Mortar and Pestle Basics
Mortars and pestles are so varied, from antique (even ancient) to merely vintage to new. They are available in different sizes and shapes suiting kitchen jobs sweet and savory, large and small, and ingredients hard, soft, sticky, salty, leafy, nutty or grainy. It is best to stock at least two sizes. I have one mortar especially for making vinaigrettes, working with herbs and doing basic garlic or lemon duty, and another dedicated to sweet spices, nuts and scented sugar.
One person's mortar and pestle is another person's molcajete (Mexico) and still another's suribachi (Japan). You can find mortars of almost any material: lava, volcanic rock, wood, brass, marble, granite, cast iron, vitreous pottery, ceramic, glass, soapstone, sandstone, jadeite and clay. Rough finishes, such as a Thai granite or Mexican mortar, make short work of grains and garlic. A Japanese mortar, with its converging relief work of grooves on a shallow incline, invites you to grind garlic and ginger along the sides.
Wood and brass mortars are more likely to transfer flavors, so take care what you use them for.
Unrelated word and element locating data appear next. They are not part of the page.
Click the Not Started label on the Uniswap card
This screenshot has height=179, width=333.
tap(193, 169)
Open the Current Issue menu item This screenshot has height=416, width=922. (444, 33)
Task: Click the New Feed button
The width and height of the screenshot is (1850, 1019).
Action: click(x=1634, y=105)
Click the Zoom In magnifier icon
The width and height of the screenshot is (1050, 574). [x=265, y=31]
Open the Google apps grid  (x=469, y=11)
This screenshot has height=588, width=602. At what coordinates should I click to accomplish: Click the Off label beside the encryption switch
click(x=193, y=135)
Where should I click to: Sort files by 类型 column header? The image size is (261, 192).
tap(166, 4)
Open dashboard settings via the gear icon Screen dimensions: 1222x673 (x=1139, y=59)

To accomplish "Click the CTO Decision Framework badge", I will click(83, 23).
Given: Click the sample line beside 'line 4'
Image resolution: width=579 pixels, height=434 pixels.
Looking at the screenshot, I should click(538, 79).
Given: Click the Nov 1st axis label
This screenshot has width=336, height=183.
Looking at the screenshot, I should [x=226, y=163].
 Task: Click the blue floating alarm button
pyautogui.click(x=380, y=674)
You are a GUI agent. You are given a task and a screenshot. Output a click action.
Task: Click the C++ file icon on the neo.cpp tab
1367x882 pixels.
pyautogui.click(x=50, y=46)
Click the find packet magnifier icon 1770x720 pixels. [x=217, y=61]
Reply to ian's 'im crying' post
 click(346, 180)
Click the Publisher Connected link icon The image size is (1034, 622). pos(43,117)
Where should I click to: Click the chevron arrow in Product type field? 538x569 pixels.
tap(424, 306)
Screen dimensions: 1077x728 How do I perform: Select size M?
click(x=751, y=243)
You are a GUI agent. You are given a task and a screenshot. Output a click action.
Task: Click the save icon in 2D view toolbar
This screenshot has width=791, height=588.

With concerns about bacteria, I lean toward mortars with nonporous surfaces. Those require just a quick wash in hot water.
Pair size with function and the design that suits your needs best. A roomy, wide mortar is great for garlic and pesto; a smaller, narrower one is ideal for spices. As for the pestle, look for a wide, stumpy bottom.
A stroll in a kitchen shop or an Internet search will quickly yield a plethora of great mortars and pestles, but even hardware stores usually stock a couple of choices. EBay is a treasure chest of new and old sets, but watch those shipping costs, and ask if there are any cracks. Medical laboratory supply places are another place to find bargain-price vitreous (usually white) mortars.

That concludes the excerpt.